In the Eastern Orthodox Church and those Eastern Catholic Churches which follow the Byzantine Rite, the hand cross is kept on the Holy Table (altar) and used at certain moments during the liturgy, most noticeably at the dismissal when he holds it in his right hand as he gives the final blessing. After the dismissal of the Divine Liturgy (Eucharist) all of the faithful come forward to kiss the cross.

The blessing cross is also used in the blessing of holy water, when the priest will dip the cross in the water, making the Sign of the Cross with it three times. At Pascha (Easter), the blessing cross may be attached to the Paschal troitza carried by the priest at the services during Bright Week.

It is common but not universal for Eastern Orthodox priests to hold a blessing cross while giving homilies.

In the Greek practice, deacons will carry blessing crosses during the Little Entrance.

In Oriental Orthodox Churches, the clergy will often carry the blessing cross for a majority of the service. In some traditions, the priest will have the blessing cross with him all the time, even when he is outside the church.

== Appearance ==

The blessing cross used by the Eastern Orthodox and Eastern Catholic churches often has an icon on it, together with the letters IC XC NIKA (meaning, "Jesus Christ conquers"). blessing crosses may also be two-sided, having an icon of the Crucifixion on one side and an icon of the Resurrection on the other. The side with the Resurrection would be held out towards the people on Sundays and throughout the afterfeast of Pascha (Easter).
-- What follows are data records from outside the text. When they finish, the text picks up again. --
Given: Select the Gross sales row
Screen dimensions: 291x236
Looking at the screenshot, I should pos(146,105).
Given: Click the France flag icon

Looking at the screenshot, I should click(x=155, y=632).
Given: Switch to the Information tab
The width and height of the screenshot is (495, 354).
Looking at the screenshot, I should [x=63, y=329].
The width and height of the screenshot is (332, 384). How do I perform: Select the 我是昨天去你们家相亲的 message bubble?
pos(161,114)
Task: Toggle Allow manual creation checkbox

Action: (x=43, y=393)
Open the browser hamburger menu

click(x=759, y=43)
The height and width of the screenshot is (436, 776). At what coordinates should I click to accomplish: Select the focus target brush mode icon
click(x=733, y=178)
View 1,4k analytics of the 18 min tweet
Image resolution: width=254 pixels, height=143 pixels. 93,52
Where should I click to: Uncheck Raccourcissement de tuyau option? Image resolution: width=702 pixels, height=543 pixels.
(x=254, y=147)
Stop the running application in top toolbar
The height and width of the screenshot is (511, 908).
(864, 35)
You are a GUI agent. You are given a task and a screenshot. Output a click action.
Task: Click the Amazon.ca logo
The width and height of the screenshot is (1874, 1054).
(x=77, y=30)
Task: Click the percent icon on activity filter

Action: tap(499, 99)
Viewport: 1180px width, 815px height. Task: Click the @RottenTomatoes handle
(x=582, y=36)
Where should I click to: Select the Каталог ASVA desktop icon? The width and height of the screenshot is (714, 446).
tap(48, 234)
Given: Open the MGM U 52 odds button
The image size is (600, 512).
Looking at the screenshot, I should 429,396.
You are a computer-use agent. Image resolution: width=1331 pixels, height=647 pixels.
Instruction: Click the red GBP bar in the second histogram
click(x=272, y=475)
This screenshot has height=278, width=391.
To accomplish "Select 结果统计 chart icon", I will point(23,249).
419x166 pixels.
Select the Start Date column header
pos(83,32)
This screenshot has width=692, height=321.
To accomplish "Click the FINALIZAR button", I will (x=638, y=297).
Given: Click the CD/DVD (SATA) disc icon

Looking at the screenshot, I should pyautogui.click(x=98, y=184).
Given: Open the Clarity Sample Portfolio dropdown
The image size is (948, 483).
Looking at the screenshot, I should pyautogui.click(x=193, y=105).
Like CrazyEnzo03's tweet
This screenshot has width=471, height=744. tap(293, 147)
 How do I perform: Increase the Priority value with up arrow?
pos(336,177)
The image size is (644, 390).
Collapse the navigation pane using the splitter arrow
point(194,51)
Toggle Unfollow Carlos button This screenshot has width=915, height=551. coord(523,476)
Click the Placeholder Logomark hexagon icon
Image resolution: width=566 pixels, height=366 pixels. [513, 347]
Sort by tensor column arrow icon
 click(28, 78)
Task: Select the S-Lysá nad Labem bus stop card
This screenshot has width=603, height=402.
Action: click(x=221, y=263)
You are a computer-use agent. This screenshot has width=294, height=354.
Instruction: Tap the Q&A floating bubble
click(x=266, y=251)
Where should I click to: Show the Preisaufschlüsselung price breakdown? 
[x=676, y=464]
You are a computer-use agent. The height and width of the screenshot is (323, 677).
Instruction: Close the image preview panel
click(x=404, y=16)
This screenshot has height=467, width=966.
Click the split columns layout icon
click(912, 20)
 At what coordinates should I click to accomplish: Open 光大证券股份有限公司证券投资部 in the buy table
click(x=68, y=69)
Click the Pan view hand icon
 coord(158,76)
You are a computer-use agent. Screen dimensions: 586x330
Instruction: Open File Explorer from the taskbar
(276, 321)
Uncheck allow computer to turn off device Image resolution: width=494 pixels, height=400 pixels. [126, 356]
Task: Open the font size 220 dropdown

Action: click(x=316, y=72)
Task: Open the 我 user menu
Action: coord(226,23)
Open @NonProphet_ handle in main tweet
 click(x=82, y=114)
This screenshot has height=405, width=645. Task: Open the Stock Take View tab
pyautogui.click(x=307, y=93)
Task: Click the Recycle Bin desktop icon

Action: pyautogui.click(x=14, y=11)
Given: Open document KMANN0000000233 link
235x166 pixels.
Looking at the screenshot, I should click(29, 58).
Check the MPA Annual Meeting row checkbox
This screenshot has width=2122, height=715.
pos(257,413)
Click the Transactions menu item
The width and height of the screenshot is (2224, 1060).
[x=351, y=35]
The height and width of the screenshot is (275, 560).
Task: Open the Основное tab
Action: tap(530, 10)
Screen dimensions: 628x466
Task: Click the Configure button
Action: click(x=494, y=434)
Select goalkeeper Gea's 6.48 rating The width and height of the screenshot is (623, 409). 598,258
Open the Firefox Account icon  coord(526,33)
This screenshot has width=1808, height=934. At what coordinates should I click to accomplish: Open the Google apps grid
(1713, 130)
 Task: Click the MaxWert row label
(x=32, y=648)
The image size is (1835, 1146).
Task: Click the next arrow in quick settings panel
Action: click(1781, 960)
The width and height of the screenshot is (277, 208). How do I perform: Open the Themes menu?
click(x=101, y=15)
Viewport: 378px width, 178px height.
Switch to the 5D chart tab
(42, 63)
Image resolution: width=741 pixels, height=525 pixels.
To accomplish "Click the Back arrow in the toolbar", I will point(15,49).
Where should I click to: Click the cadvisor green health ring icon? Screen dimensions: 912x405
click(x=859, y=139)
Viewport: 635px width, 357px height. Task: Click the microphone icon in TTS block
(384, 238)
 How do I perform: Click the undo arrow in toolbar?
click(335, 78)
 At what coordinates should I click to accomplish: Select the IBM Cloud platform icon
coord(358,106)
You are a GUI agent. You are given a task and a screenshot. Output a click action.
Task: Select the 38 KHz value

Blessing crosses in Oriental Orthodox churches tend not to have icons on them.

In Ethiopia, blessing crosses are often made out of brass or iron, and may have a lattice-like or openwork design made of smaller crosses. These may also have strips of fabric attached to them, not unlike the sudarium on the crosiers of Western bishops. At the opposite end from the cross, the handle terminates in a decorative finial.